In the introduction section of this textbook, you read about how data are used in different situations, what data might be and how we come across data, and many examples from obesity to competitive eating to ticket sales and pricing. In this chapter, you will be introduced to more technical concepts, such as analytics, data, data types, some key concepts and various statistical analyses to develop a baseline, before moving to the chapters covering application of analytics in functional areas of sport. Please remember that this chapter is not developed to replace a statistics textbook. It is, rather, a brief summary of some relevant statistical concepts and key analyses. If needed, please refer back to statistics textbooks for more detailed information.

Every organization would benefit from executing their business with efficiency, and sport organizations are no exception. Due to the saturated market, it is especially important for sport organizations to function with maximum efficiency and to make smart business decisions. Today, business decisions are not done with hunches; but they are based on analytics. Davenport and Harris (2007) defined analytics as “the extensive use of data, statistical and quantitative analysis, explanatory and predictive models, and fact based management to derive decisions and actions” (p.7).
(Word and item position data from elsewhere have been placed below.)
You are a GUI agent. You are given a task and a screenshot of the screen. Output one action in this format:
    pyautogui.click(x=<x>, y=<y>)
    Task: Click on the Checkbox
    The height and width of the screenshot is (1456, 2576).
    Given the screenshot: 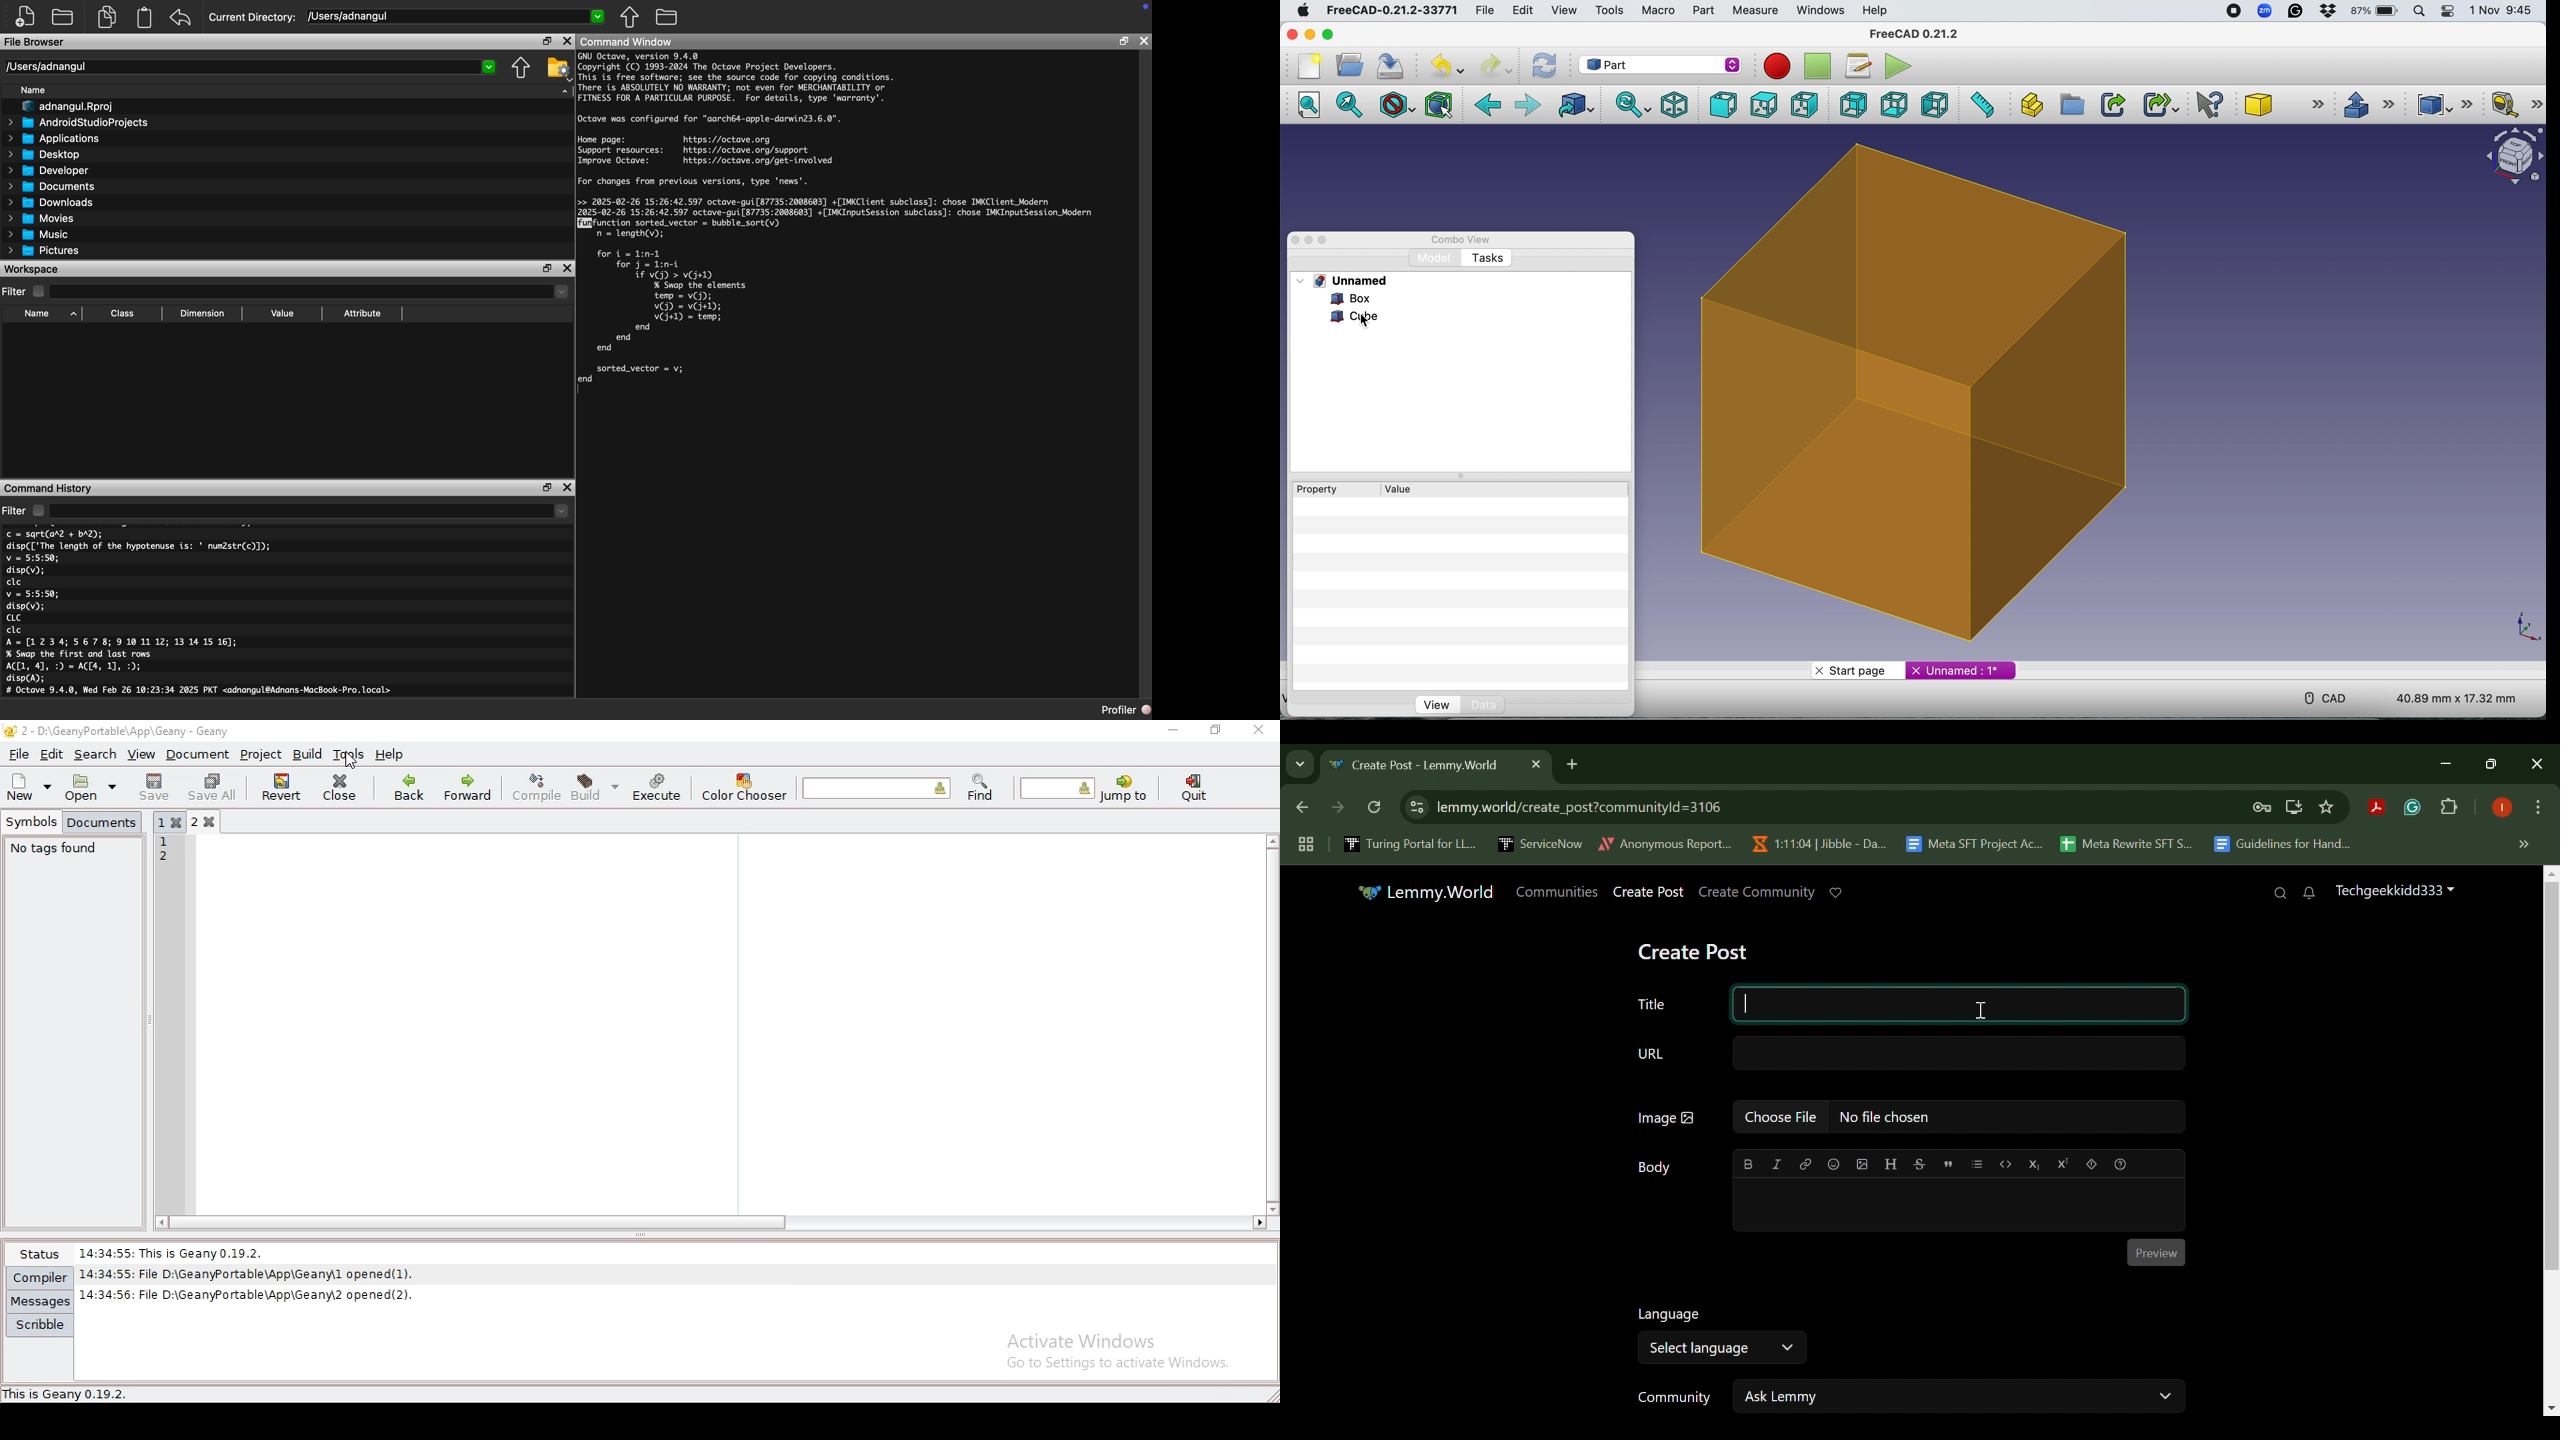 What is the action you would take?
    pyautogui.click(x=39, y=292)
    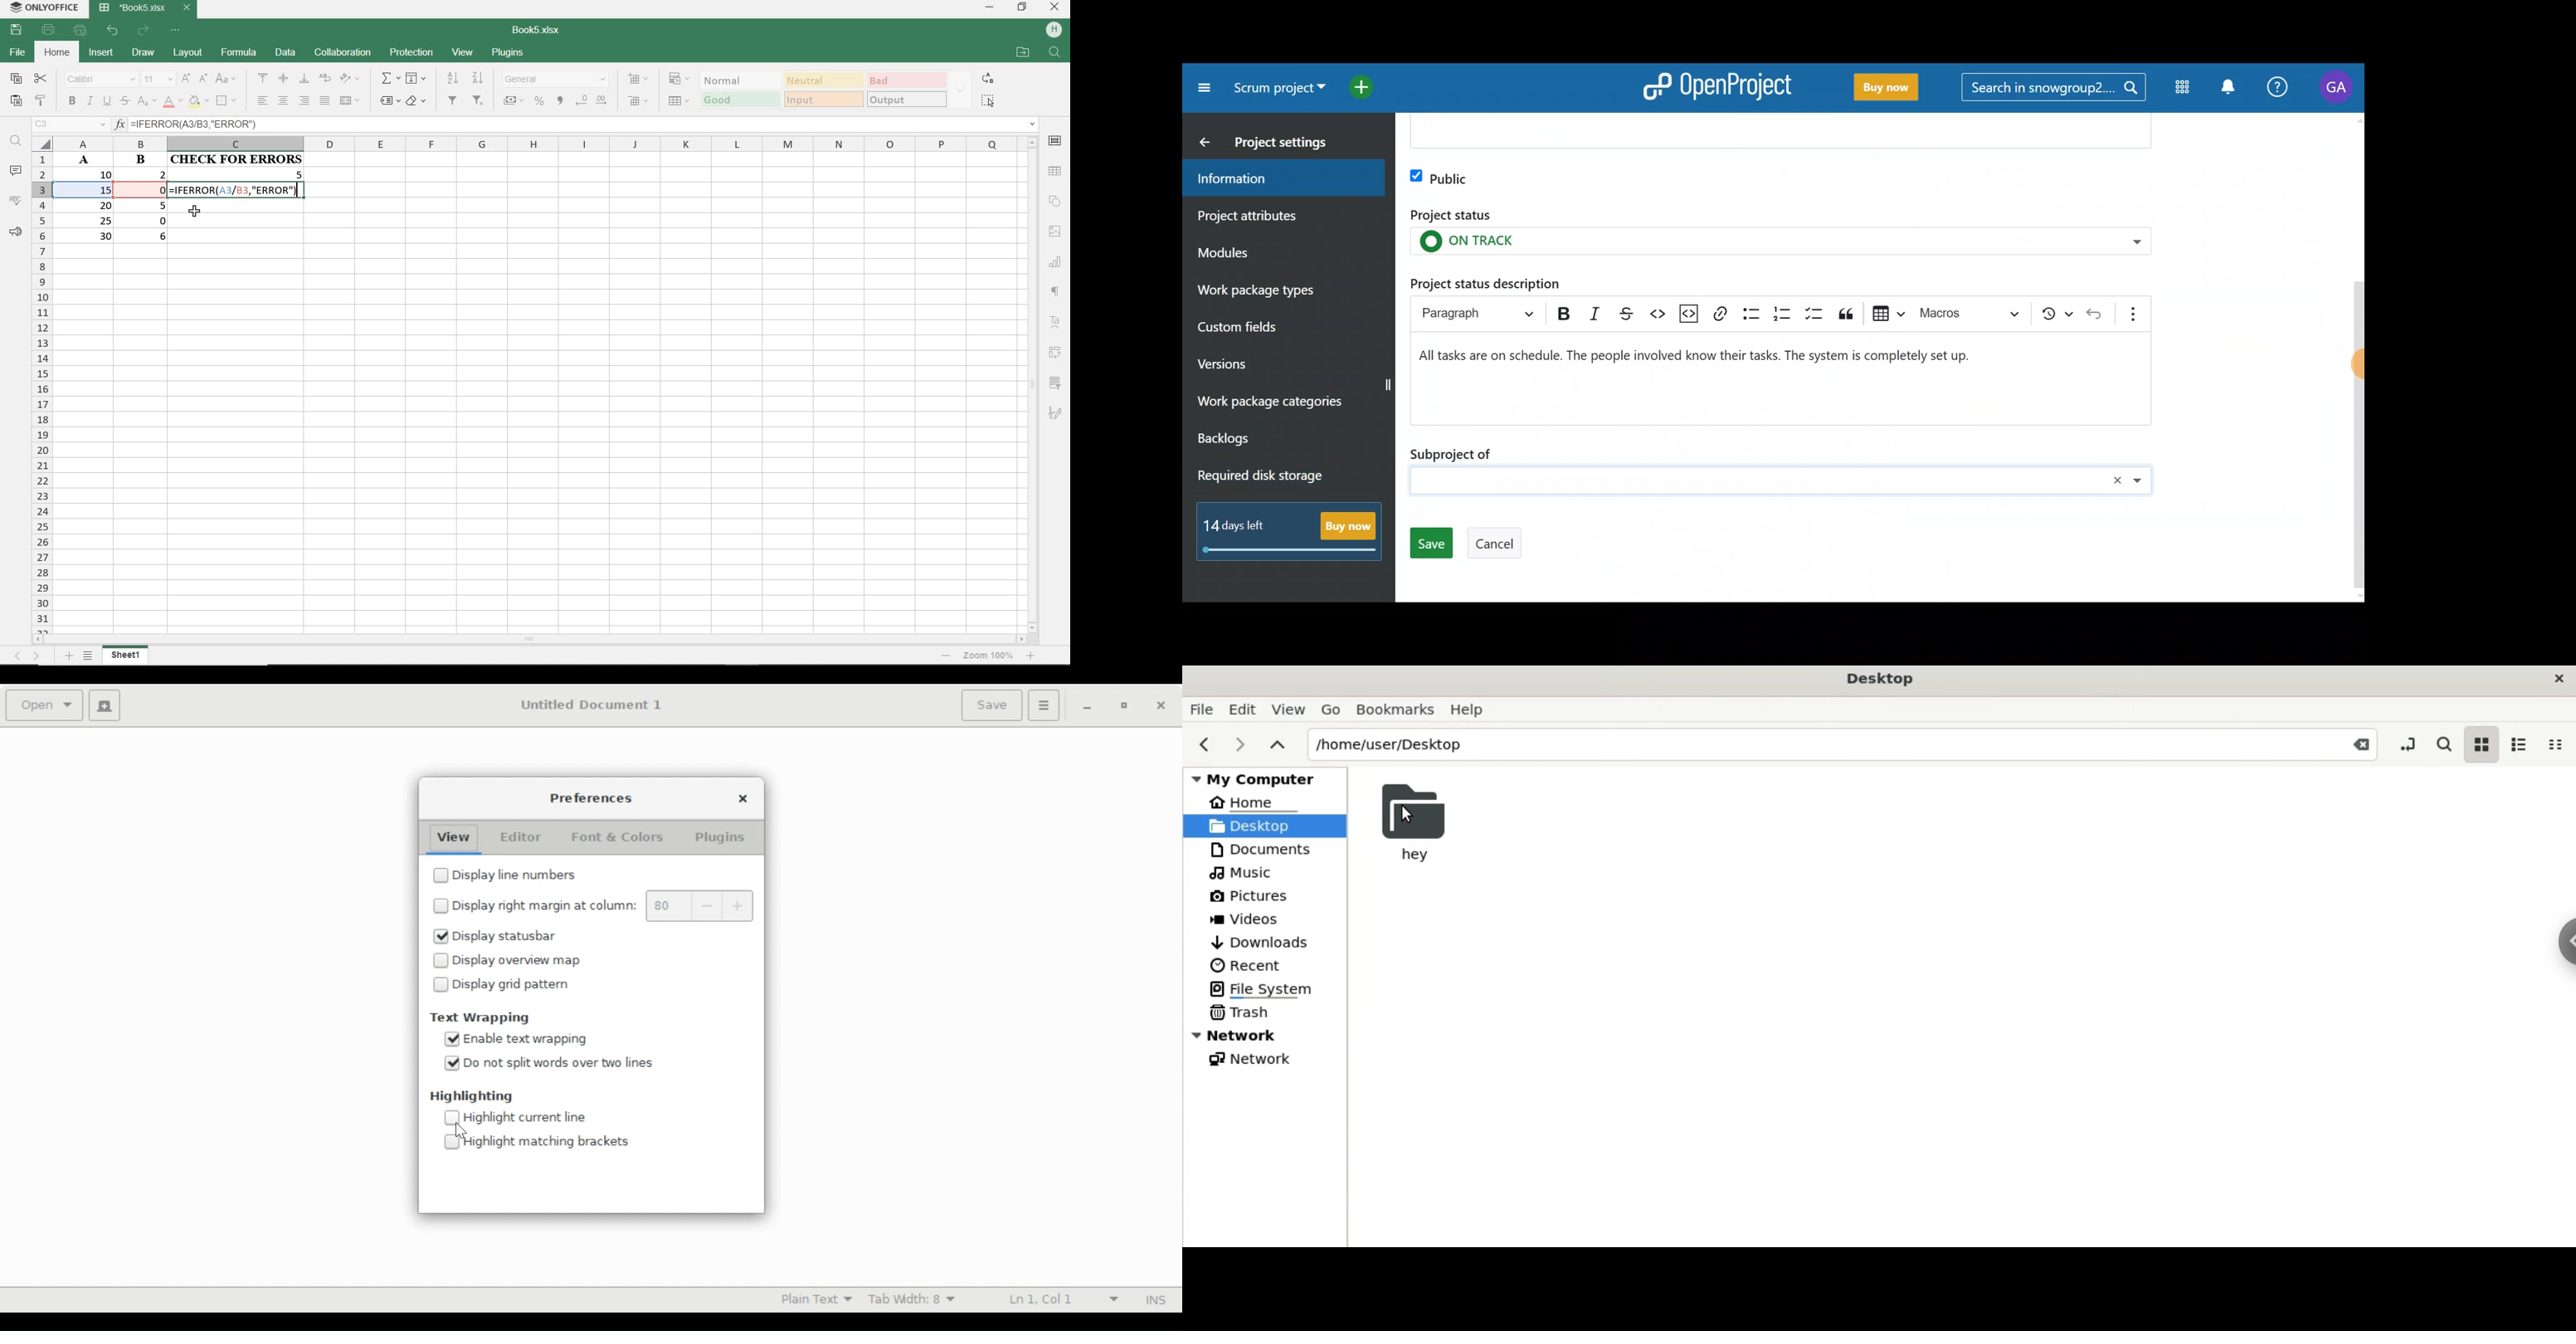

Data is information in a variety of forms such as numbers, words, pictures, video, measurements, observations, and so on. It can be raw and unorganized, or also transformed into a format that is useable. Today, sport organizations have access to a vast amount of data including transactional data (e.g. sales, cost and inventory), non-operational data (e.g. industry sales, macroeconomic data) and meta-data (e.g. data definitions) (Frand, n.d.). In order to achieve benefits from analytics and make good decisions, organizations should begin the process by asking questions about data before jumping into data collection, and should utilize systematically assembled data (Davenport & Harris, 2007):

Most often data is extracted from its source in raw format, and needs to be cleaned by removing incorrect, incomplete and duplicate information and then transformed to be useable. Once data goes through the cleansing and transformation processes and is stored in a database, it becomes ready for analyses. Here, understanding the type of data becomes important, because the type of data and the level of measurement dictate the type of analyses one could perform. Data could be qualitative (descriptive information) or quantitative (numeric information), and quantitative data could be further classified as discrete or continuous. Discrete data can only have certain values (integers), and negative values and decimals are not possible. On the other hand, continuous data can have infinite possibilities with no gaps (e.g. 1.1, 1.135, 1.2, and 2.367) (Lomax, 2007). For example, the number of tickets sold would be an example of discrete data due to ticket sales numbers being integer numbers, and height of athletes or time in a race would be examples of continuous data.

Before moving into various analyses, it is important to remember some key statistical concepts. Statistics in general is divided into two types, descriptive statistics and inferential statistics. Descriptive statistics summarize and describe data via frequencies, central tendency, measures of dispersion and distribution characteristics. Some examples from the sport world would be batting average in baseball, number of turnovers or steals in basketball, demographic characteristics of a team’s fan base in percentages or counts, and so on. These statistics could be calculated based on a sample or could be calculated for an entire population and would be called parameters. A sample is “a subset of a population,” and a population is defined as “consisting of all members of a well-defined group” (Lomax, 2007, p.6). Traditionally, analyses often rely on a sample and inferences are made about a population from the sample data via inductive reasoning, which is called inferential statistics. In this process, how the sample is acquired is extremely important as inferential statistics are based on the assumption that sampling is done randomly. Simple random sampling is selecting a sample from a population with a process that gives each observation an equal and independent chance of being selected (Lomax, 2007). The importance of simple random sampling relies on the idea that the sample will be representative of the population and the results of inferential statistics will be generalizable to the population. For example, if we were to ask our season ticket holders about their experience at our games, we could reach out to all season ticket holders or survey a sample of them. For the sake of this example, let’s assume that we decided to collect data from a sample of season ticket holders who were randomly selected from the entire season ticket holder pool. If our sample was large enough, then the results derived from the sample would be generalizable to all of our season ticket holders. This brings us to the topic of adequate sample size and limitations of small sample size in inferential statistics. The main idea is as sample size increases, we are sampling a larger portion of the population and therefore the sample becomes more representative of the population (Lomax, 2007).